Second, art expresses something big in something small. (If it expresses something small in something big, you leave during the intermission.) Likewise, in small talk, we express ourselves in the details of what we talk about, the words we use, the ones we don’t, how far we lean forward, how tentatively or aggressively we probe for shared ground. Because all of this is implicitly presented, it tends to give a more accurate picture of who we are and what we care about than big, explicit conversations.

Third, because small talk pokes here and there as it looks for ground, you can de-commit to it without hurting anyone’s feelings. Walking out on a heavy talk about God’s presence is history because you “think you heard your cat” is rude. Excusing yourself during a chit chat about whether Brittany Murphy is a Spring or a Winter is not nearly so.

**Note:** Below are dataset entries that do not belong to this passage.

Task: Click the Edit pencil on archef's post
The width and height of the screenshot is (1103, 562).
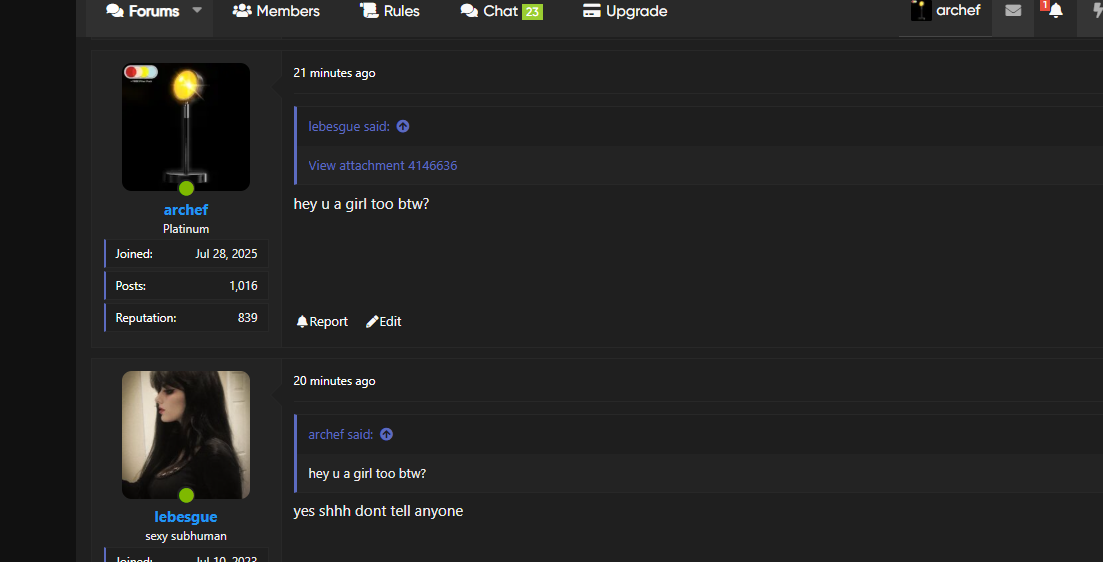Action: (x=372, y=321)
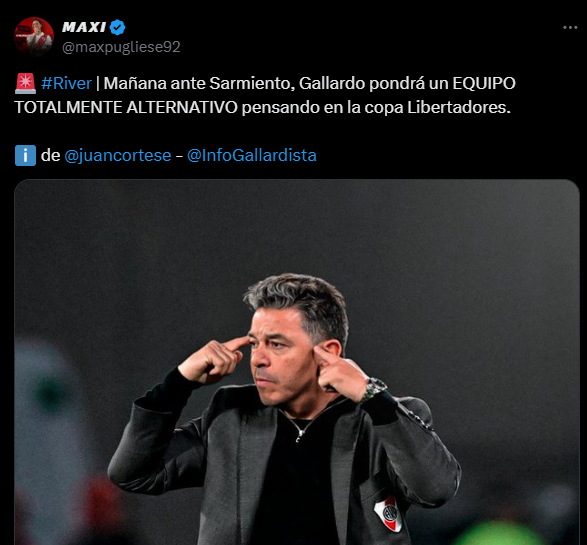Click the words TOTALMENTE ALTERNATIVO in tweet
Image resolution: width=587 pixels, height=545 pixels.
pyautogui.click(x=126, y=107)

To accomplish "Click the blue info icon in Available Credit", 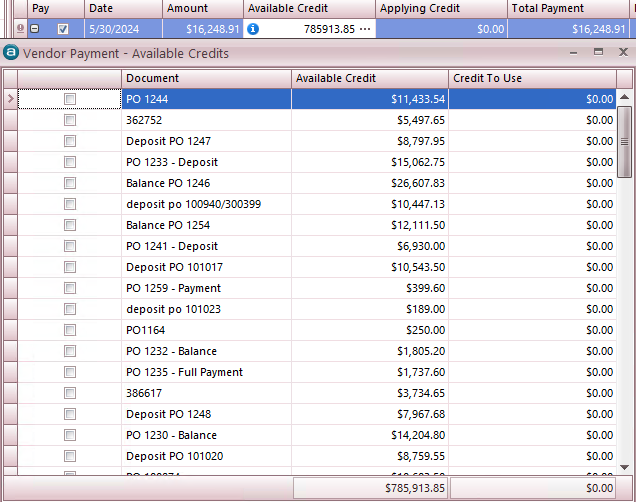I will coord(254,30).
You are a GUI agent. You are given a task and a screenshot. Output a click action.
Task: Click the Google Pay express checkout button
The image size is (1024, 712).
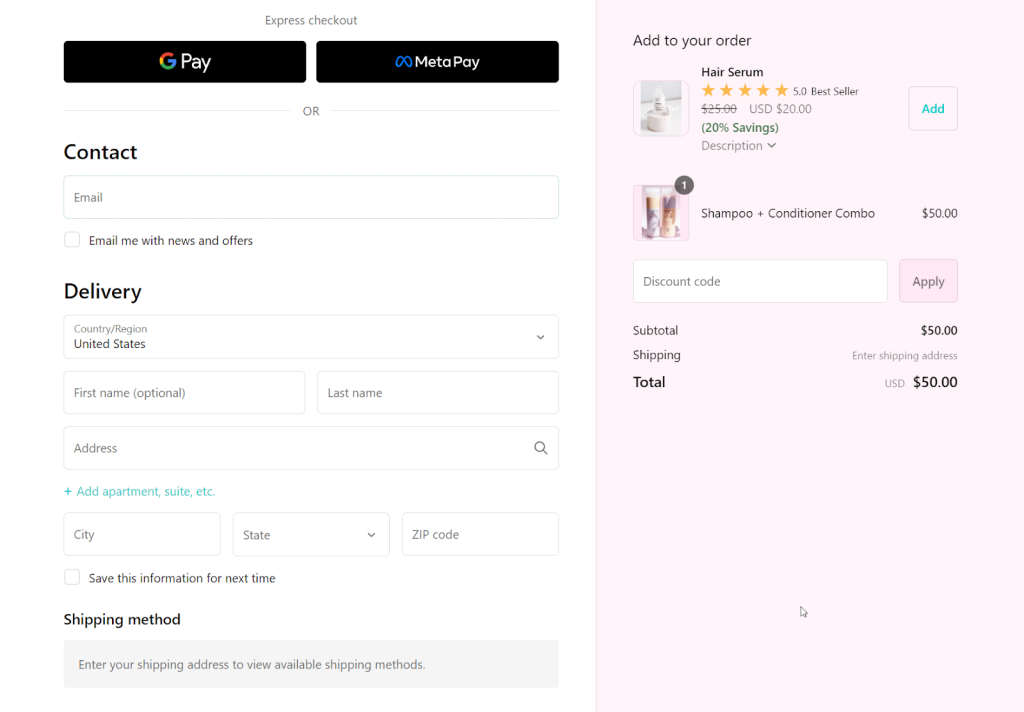184,61
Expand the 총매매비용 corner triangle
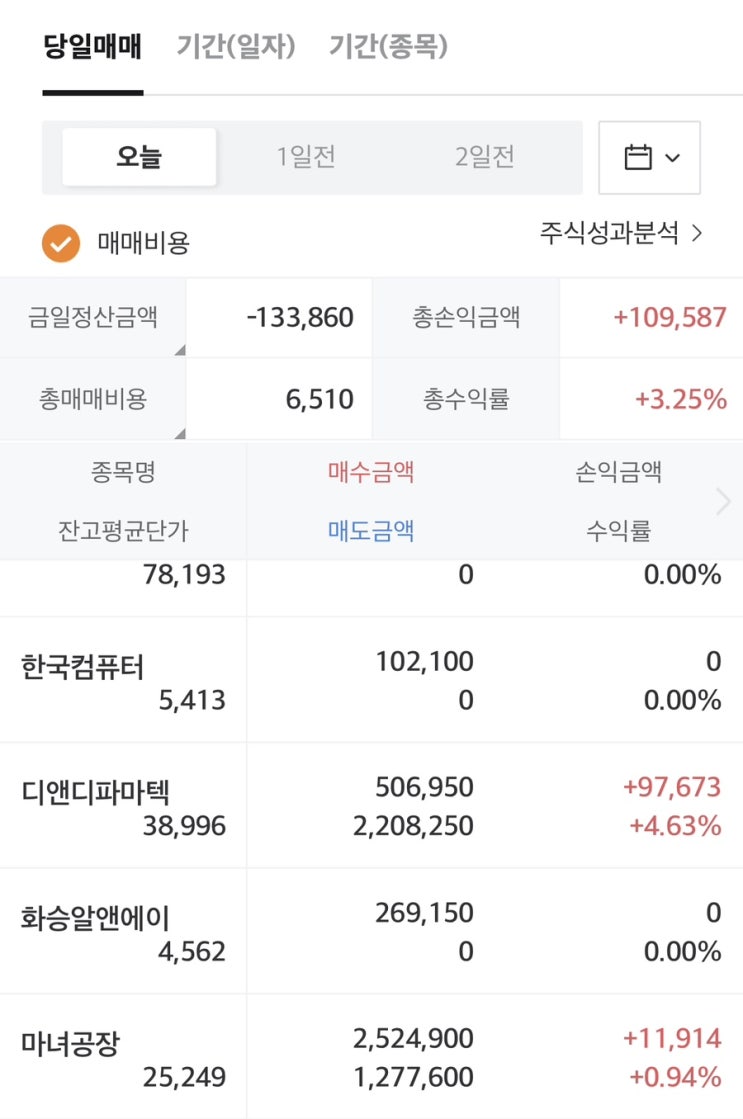This screenshot has width=743, height=1119. click(180, 432)
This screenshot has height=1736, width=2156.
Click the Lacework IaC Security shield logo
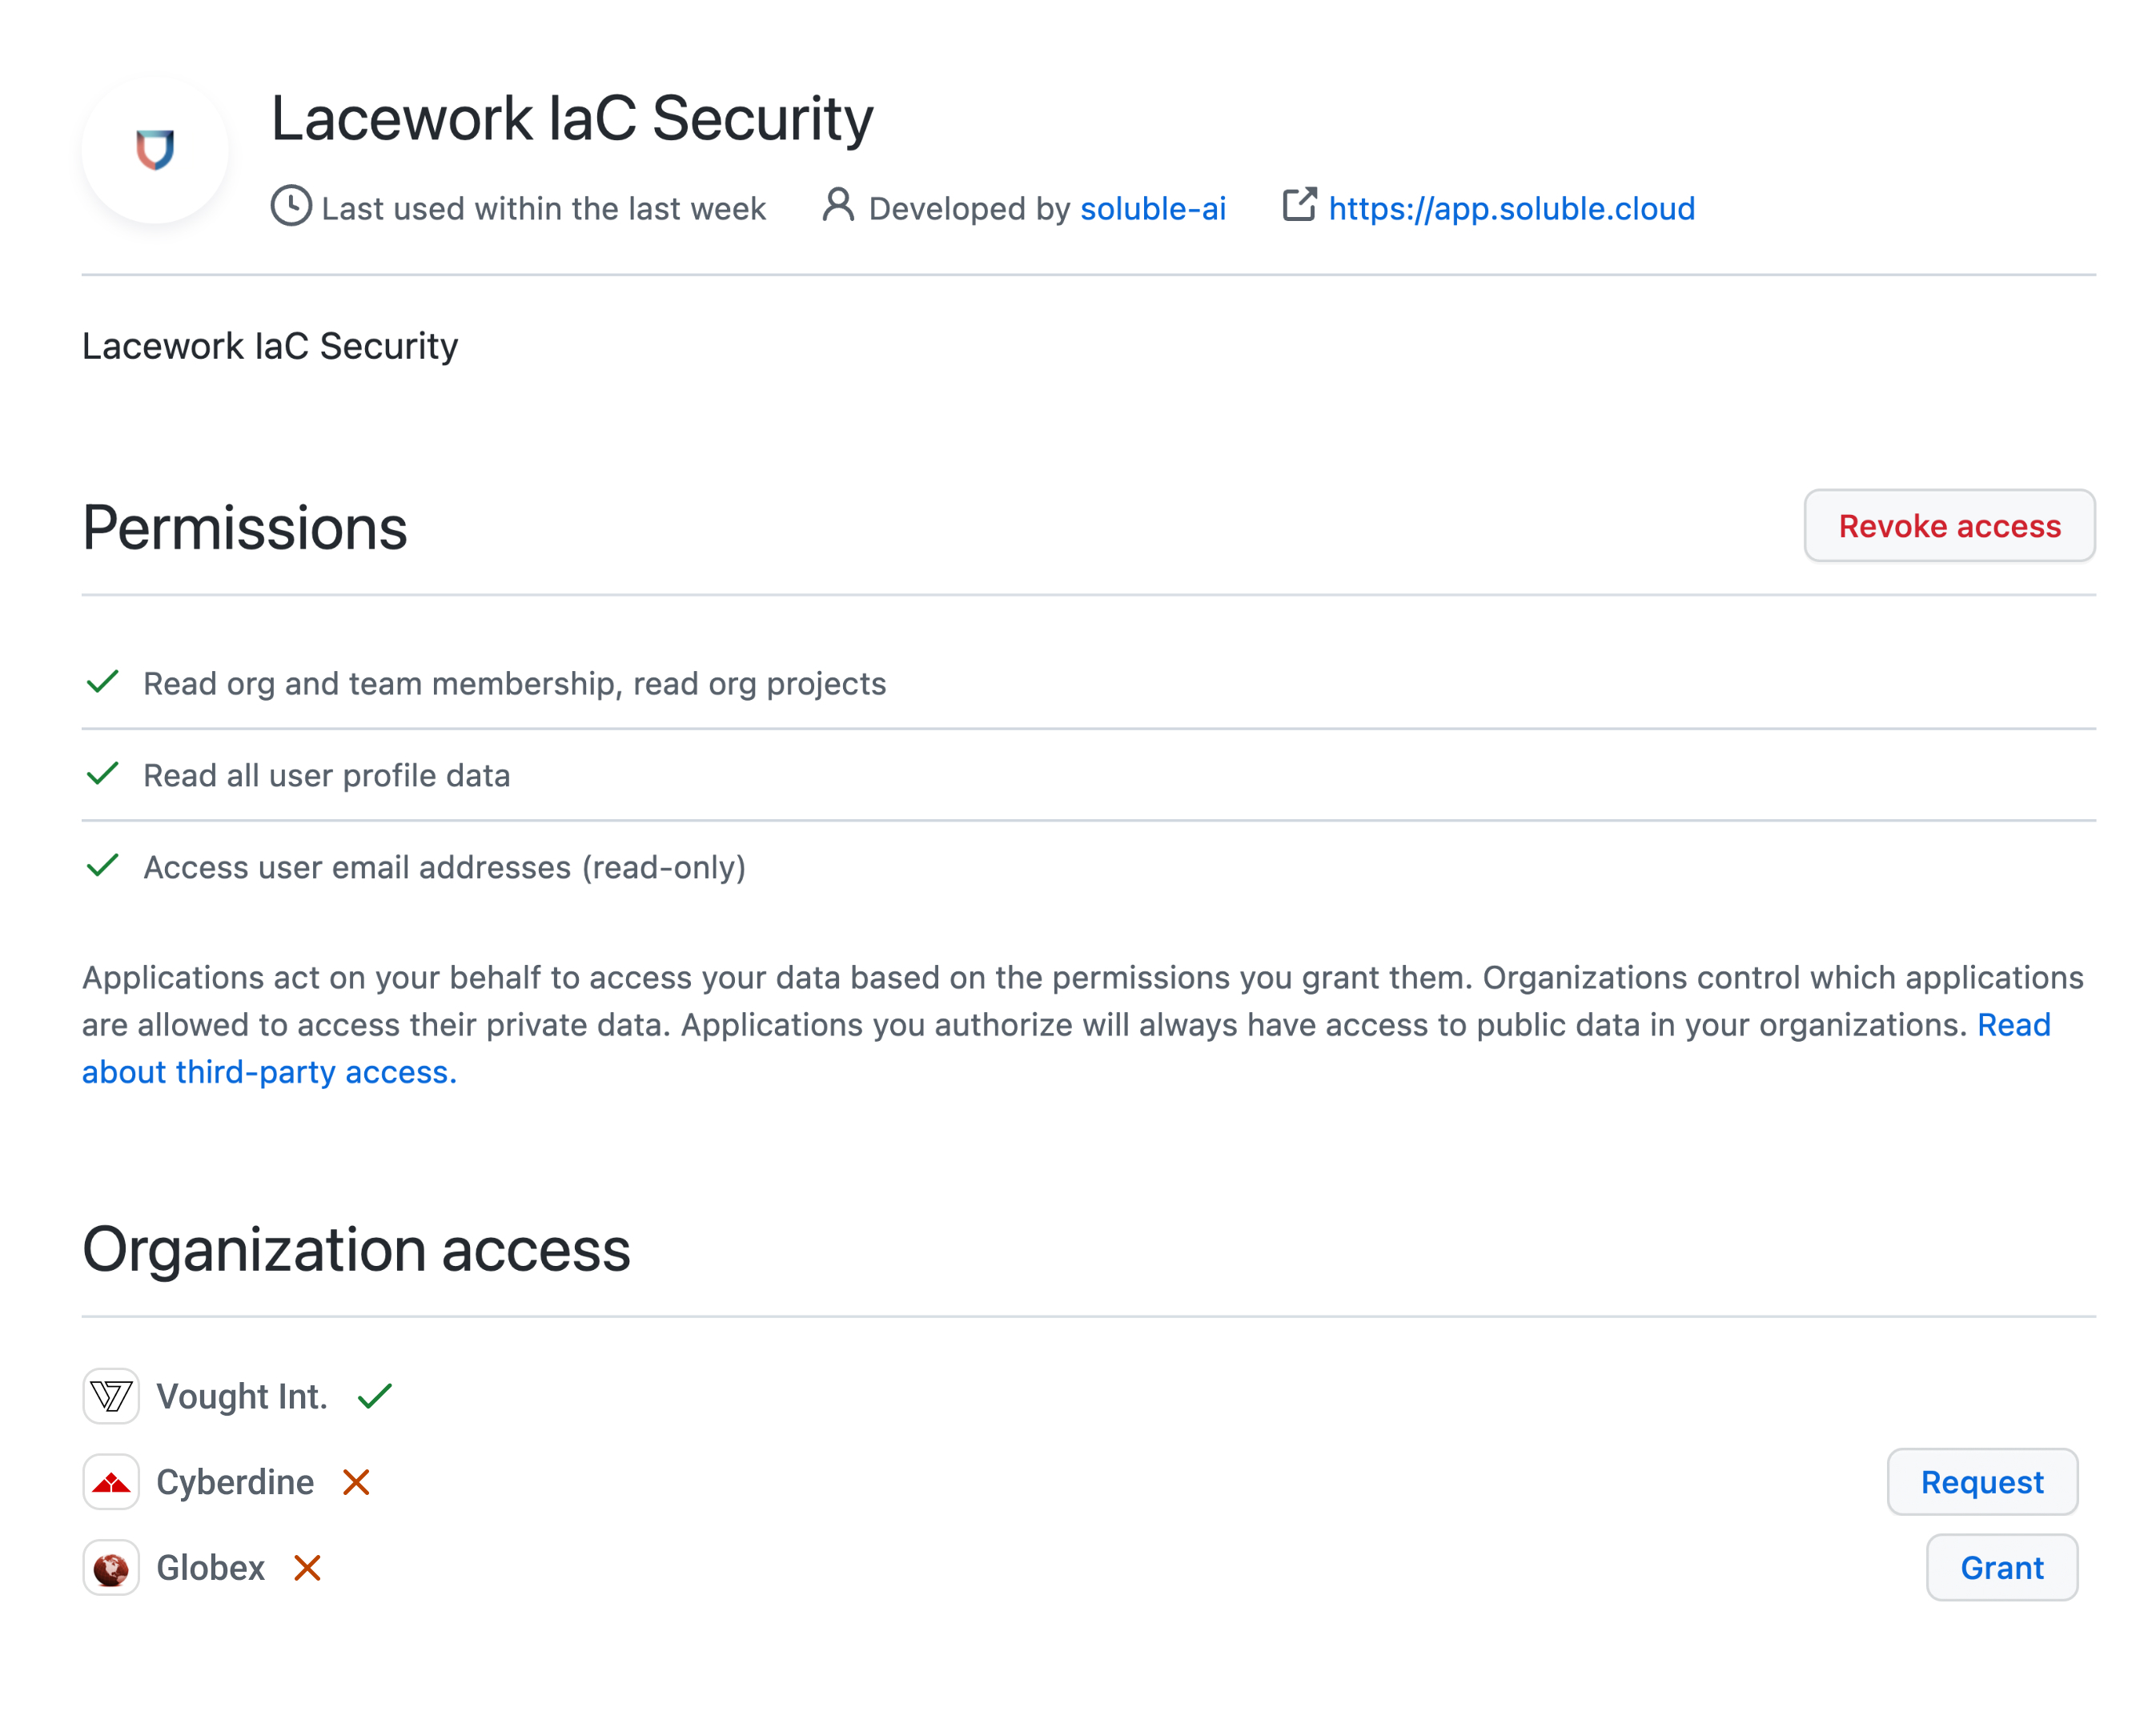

Fourth, I guess I’m more of a constructivist than an archaeologist when it comes to social relationships. My aim isn’t to expose my buried self to you. It’s to build a conversation and then a relationship that eventually is so deep that we can’t disentangle the roots. For that, we need lots and lots of ambiguity. The only people who feel like they can adequately describe us are the ones who don’t know us.

And that’s why I’m ok with many white lies. We can’t get along with one another in the desert of sunlight. I need you not to know everything I’m doing and everything I feel. So, sorry, I’m busy that night.

I am not ok with banter, however. It’s no coincidence that I stopped bantering when I left academics. I couldn’t take the constant pressure to prove myself smarter or funnier than the person who just spoke, especially since I wasn’t.

I think a lot more is transacted in relationships than the explicit, rational exchanges. Small talk is the tip of the iceberg; I get bored of it when I start to fear that there is nothing more beneath. I can tolerate a certain amount of banter as I think it too can be part of a process of building relationship – if it holds out the prospect of leading to more iceberg and not just an endless tour of the tip.